Le numéro 117 de Bifrost est consacré à Harlan Ellison, voilà ce qu'il y a de récent dans l'actualité. Un épais dossier comprenant une longue biographie par Laurent Queyssi, une bibliographie aussi complète que possible (ça n'a pas dû être facile: il semé des articles, des préfaces, des critiques et des micro-nouvelles un peu partout!) et un "guide de lecture en terres ellisoniennes". Ce qu'il vous faut pour combler les trous qu'il pourrait éventuellement y avoir dans votre culture ellisonienne - ou harlanique, si vous préférez. Et si votre culture n'a pas de trou, allez directement à la nouvelle, jusqu'ici introuvable en français.

mardi 11 février 2025

Sunday, Monday, Happy Days...

 Encore un cas de synchronicité: un des derniers billets de l'ami Coulthart (Biblioklept) semble vouloir faire écho à un de ceux de l'amie Fresca (Noodletoon):

Part of an ostensible review of the sitcom Happy Days; from Ellison’s column published on 3 July 1970 and reprinted in The Other Glass Teat:

    One begins to realize that our national middle-class hunger to return to two decades of Depression, world war, Prohibition, Racism Unadmitted, Covert Fascination with Sex, Deadly Innocence, Isolationism, Provincialism, and Deprivation Remembered as Good Old Days has become a cultural sickness.

    The past has always been a rich source for fun and profit. Nostalgia is a good thing. It keeps us from forgetting our roots. Readers of this column know I trip down Memory Lane myself frequently. But it is clearly evident that when an entire nation refuses to accept the responsibilities of its own future, when it seeks release in a morbid fascination with its past, and when it elevates the dusty dead days of the past to a pinnacle position of Olympian grandeur … we are in serious trouble.

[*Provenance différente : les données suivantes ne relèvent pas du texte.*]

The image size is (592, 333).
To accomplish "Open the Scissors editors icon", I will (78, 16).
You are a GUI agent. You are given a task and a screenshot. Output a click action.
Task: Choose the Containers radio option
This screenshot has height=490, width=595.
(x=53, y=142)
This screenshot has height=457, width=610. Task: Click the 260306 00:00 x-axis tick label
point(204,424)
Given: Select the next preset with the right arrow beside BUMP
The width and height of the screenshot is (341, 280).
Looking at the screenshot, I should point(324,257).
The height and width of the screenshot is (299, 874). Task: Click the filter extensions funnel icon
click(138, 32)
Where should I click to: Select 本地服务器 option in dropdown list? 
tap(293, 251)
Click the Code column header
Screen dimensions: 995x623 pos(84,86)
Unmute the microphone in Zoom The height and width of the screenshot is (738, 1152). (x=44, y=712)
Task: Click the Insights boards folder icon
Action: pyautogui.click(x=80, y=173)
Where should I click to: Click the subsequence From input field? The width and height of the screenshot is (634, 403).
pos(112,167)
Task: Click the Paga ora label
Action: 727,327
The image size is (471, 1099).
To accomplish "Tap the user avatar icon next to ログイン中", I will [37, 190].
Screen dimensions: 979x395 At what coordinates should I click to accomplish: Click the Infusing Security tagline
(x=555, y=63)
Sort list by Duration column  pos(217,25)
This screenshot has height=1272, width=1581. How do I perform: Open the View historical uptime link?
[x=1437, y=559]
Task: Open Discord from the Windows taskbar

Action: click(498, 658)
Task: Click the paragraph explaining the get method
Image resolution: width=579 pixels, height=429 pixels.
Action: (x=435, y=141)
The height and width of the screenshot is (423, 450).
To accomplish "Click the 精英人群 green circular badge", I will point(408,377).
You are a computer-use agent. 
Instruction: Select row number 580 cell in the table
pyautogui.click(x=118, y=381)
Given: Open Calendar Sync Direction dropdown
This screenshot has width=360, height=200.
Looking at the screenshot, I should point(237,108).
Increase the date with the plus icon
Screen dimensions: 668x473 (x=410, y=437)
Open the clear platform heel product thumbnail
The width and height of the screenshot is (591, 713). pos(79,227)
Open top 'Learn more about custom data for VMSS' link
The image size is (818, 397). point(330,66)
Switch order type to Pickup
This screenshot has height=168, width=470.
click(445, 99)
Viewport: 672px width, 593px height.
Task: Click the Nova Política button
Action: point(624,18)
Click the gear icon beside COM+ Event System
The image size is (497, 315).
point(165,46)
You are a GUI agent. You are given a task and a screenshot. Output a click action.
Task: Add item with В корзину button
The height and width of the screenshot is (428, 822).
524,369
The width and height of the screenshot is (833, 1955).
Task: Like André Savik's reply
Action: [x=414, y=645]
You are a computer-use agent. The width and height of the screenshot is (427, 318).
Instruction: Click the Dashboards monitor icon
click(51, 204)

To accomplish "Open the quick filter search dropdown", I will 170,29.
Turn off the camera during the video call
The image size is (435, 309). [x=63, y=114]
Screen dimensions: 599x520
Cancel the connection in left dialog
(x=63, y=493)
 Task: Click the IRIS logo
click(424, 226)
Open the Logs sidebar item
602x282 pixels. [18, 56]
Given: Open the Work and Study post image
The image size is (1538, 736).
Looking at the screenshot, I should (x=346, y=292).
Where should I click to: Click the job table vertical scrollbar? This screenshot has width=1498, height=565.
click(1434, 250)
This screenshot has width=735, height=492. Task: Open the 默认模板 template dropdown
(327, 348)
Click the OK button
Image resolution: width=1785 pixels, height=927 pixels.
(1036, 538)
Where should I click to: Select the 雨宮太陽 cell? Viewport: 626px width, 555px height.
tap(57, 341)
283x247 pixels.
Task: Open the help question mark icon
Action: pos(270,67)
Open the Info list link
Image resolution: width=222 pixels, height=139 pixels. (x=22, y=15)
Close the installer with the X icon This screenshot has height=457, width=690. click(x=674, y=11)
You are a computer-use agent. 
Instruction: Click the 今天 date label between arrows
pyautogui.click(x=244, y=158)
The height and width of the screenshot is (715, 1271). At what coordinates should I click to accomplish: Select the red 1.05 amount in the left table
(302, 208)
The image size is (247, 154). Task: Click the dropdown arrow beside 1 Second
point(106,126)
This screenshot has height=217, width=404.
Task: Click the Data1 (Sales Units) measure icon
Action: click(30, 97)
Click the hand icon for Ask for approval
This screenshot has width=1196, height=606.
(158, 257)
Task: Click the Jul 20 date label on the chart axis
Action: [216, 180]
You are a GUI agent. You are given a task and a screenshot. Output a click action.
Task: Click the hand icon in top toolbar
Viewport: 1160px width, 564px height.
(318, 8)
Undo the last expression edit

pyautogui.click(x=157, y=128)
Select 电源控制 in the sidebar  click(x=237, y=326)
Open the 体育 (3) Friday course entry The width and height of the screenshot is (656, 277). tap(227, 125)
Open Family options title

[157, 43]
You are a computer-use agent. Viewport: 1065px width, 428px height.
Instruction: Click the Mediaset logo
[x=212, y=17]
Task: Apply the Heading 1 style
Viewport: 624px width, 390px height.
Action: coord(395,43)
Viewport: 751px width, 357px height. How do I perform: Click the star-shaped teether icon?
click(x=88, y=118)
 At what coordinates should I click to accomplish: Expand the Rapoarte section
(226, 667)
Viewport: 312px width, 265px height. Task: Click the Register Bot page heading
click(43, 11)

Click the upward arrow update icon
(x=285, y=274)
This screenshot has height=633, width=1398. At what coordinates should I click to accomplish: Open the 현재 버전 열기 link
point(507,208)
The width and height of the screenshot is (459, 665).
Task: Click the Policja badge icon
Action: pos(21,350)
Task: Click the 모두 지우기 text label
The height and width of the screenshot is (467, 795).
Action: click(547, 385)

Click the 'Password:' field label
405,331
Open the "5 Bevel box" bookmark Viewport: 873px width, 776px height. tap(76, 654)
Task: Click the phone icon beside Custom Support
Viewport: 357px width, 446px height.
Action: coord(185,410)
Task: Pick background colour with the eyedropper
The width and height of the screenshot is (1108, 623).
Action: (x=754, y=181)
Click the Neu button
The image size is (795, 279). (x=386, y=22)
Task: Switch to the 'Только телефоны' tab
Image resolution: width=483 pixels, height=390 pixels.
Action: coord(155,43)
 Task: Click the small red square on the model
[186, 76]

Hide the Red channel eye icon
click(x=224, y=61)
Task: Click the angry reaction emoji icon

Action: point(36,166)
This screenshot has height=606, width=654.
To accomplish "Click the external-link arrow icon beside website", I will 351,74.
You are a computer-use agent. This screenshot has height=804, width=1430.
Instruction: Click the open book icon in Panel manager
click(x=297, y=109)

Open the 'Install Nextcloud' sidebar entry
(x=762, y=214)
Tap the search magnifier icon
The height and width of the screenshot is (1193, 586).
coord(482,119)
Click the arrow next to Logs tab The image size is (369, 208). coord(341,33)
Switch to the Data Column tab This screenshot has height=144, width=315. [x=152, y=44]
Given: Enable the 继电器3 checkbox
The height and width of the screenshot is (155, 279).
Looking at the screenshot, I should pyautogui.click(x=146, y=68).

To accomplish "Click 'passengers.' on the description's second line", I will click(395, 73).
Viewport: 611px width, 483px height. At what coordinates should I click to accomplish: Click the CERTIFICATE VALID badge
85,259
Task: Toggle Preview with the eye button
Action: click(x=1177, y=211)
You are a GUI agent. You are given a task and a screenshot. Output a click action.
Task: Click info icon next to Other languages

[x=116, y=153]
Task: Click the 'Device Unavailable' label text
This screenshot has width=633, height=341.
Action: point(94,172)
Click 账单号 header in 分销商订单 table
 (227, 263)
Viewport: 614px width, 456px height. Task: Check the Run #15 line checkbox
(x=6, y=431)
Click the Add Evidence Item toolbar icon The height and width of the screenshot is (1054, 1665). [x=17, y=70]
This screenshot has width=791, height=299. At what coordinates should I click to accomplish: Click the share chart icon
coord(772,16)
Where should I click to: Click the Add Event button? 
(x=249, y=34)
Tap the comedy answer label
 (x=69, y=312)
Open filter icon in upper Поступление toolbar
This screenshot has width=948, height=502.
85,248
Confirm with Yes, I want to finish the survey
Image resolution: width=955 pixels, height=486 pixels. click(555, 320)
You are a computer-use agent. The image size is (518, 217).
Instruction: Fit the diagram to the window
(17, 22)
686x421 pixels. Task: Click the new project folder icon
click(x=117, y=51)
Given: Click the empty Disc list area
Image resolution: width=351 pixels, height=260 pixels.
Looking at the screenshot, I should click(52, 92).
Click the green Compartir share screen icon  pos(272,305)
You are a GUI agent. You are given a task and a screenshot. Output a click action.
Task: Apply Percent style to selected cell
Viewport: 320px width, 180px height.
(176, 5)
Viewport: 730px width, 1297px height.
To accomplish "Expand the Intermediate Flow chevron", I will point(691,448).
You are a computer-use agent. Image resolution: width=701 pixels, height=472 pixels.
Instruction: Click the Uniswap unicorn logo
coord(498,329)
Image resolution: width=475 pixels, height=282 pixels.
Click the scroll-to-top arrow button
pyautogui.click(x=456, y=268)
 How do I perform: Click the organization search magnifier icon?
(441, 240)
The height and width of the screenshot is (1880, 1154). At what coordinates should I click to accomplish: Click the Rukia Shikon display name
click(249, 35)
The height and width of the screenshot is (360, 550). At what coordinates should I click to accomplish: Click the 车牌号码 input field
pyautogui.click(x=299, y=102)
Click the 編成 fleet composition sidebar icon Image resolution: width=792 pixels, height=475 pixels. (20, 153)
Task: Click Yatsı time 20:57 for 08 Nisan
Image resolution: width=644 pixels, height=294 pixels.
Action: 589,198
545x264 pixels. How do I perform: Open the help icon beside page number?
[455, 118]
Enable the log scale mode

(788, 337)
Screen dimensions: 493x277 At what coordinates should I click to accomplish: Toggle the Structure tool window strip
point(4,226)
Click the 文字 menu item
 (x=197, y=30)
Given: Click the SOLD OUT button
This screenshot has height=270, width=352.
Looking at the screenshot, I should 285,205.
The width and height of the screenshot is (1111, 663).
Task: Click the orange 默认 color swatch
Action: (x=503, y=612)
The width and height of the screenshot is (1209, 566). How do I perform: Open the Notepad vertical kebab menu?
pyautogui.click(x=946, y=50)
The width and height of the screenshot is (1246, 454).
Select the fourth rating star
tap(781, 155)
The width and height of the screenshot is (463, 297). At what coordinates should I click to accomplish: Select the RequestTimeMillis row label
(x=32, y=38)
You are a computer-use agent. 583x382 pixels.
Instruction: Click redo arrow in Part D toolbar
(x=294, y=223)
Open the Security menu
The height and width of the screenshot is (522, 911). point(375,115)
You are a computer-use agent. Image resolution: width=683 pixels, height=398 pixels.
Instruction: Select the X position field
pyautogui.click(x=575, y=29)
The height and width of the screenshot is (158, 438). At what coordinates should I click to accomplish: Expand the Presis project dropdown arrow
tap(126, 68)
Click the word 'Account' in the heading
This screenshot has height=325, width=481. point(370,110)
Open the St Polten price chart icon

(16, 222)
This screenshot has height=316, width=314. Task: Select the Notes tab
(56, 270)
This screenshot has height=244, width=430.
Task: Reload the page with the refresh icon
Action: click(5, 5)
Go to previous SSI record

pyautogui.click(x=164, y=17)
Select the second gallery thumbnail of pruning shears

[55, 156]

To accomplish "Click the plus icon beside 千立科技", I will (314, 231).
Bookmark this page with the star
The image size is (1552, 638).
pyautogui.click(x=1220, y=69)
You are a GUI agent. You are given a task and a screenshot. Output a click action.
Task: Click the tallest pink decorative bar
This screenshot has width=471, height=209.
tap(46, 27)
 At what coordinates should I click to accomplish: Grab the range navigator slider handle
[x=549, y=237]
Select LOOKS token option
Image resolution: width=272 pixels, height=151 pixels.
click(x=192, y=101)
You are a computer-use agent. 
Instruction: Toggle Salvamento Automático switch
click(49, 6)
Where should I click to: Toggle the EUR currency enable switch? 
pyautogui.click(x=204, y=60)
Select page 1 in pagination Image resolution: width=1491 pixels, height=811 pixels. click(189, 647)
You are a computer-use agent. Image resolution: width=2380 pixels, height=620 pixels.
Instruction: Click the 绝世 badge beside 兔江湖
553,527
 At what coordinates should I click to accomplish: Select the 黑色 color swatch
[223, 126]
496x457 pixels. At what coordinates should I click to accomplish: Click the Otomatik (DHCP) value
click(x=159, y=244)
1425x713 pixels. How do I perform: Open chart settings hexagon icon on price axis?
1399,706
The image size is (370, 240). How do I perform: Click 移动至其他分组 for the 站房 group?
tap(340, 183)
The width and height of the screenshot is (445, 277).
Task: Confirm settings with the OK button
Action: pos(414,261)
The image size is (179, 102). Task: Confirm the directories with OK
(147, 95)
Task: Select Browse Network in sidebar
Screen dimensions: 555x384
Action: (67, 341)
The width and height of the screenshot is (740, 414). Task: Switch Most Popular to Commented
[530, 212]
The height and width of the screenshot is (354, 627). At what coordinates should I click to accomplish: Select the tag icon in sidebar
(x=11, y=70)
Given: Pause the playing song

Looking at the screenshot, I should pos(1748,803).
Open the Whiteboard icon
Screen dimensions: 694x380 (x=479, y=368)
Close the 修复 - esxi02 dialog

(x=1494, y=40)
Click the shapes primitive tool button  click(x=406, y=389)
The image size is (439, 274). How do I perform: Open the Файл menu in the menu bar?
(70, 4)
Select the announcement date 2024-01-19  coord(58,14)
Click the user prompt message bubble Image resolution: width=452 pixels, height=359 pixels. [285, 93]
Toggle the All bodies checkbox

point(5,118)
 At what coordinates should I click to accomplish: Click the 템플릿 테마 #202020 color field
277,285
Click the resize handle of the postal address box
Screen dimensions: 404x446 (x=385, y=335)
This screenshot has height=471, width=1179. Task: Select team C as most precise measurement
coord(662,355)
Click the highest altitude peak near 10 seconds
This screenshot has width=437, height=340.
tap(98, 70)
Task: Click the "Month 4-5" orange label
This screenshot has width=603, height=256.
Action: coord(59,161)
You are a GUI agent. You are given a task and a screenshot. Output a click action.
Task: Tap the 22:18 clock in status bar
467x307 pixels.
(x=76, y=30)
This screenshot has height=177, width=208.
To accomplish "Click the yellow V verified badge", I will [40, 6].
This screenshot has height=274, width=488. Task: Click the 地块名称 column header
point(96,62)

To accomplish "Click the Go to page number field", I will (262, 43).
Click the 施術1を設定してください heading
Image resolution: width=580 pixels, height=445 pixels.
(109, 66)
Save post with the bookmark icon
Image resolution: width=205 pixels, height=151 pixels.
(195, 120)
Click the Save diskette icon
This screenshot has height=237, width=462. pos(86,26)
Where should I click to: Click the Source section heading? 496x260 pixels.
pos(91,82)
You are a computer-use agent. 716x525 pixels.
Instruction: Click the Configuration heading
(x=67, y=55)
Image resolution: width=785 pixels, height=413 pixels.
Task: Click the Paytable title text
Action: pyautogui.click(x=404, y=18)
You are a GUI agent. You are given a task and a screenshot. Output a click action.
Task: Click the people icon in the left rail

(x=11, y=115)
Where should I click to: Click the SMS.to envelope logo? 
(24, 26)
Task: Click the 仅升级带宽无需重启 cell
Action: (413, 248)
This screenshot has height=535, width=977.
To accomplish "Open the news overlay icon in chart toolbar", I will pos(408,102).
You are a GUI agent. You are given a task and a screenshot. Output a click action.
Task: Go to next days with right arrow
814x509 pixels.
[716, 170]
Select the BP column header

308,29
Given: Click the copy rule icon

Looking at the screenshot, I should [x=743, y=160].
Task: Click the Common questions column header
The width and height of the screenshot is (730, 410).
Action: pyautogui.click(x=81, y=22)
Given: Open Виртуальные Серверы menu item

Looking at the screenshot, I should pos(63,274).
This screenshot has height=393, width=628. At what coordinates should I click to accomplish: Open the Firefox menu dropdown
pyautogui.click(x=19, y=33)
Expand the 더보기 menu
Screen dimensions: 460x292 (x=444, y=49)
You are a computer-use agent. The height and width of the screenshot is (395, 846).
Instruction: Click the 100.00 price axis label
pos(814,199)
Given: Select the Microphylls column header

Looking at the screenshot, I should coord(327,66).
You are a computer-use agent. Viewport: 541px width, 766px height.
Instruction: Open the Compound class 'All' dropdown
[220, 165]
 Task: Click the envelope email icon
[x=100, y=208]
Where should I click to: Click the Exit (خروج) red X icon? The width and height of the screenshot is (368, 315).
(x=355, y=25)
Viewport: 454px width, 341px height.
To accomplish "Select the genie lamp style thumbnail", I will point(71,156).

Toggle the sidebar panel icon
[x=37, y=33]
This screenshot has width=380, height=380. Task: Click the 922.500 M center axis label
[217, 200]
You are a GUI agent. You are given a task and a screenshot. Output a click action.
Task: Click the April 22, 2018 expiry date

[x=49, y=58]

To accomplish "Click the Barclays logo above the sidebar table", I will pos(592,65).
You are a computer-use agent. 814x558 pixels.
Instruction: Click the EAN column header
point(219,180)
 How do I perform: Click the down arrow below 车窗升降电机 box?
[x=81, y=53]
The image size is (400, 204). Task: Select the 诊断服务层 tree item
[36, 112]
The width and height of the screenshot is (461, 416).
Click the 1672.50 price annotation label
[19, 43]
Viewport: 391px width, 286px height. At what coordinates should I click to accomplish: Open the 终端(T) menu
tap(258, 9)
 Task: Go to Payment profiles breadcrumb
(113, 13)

Harlan Ellison critique de télévision! Ça vous surprend sans doute, mais vous saviez déjà qu'il ne pouvait pas s'arrêter d'écrire, sur tout ce qui lui passait par la tête. Il est hautement improbable que ces recueils de critiques soient jamais traduits en français (ça donnerait Le Téton de Verre? hum...  ou peut-être Le Biberon Cathodique? on comprendrait mieux); alors jetez un coup d'œil aux 4 de couv' pour avoir une idée du contenu. Oui, je sais, je vous ai promis de vous parler bientôt sérieusement d'Ellison, un peu de patience, ça viendra!

 Quant à la corrélation entre le billet de Biblioklept et celui de Noodletoon, elle sera peut-être difficile à saisir pour les lecteurs français, puisque l'émission dont Fresca parle (the  Prairie Home Companion) et  son host Garrison Keillor, l'un et l'autre longtemps très populaires aux USA, sont totalement inconnus chez nous (tant pis! ou tant mieux?)...  si après l'avoir lu vous revenez au premier paragraphe d'Ellison, ça vous aidera à faire le lien (Happy Days, ça, au moins, vous connaissez!).

dimanche 9 février 2025

Du nouveau en Février?

 Dépités par l'annonce faite l'an dernier par Ubuweb du "gel" du catalogue du site (Il y a un an, nous décidions d'arrêter Ubuweb. Pas de "l'arrêter" à proprement parler, ni de le fermer: de considérer qu'au bout de trente ans, le travail était terminé, qu'on avait archivé tout ce qui devait l'être...) et, désespérant d'y trouver des nouveautés, vous aviez un peu négligé de lui rendre visite ces derniers temps?
Vous devriez aller lire cette mise à jour!

A year ago, we decided to shutter UbuWeb. Not really shutter it, per se, but instead to consider it complete. After nearly 30 years, it felt right. But now, with the political changes in America and elsewhere around the world, we have decided to restart our archiving and regrow Ubu. In a moment when our collective memory is being systematically eradicated, archiving reemerges as a strong form of resistance, a way of preserving crucial, subversive, and marginalized forms of expression. We encourage you to do the same. All rivers lead to the same ocean: find your form of resistance, no matter how small, and go hard. It's now or never. Together we can prevent the annihilation of the memory of the world.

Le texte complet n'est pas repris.